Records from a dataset

☆ ☆ ☆

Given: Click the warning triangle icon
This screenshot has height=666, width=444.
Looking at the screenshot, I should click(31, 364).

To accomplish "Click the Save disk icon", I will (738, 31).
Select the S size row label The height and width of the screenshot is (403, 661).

☆ ☆ ☆

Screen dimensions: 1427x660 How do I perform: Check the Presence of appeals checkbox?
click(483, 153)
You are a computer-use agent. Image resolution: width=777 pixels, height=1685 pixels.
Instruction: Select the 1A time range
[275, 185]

☆ ☆ ☆

◆ Problem ◆
Above are the records; report each line in them that includes the word "icon".

◆ Task output ◆
Given: Click the warning triangle icon
To accomplish "Click the Save disk icon", I will (738, 31).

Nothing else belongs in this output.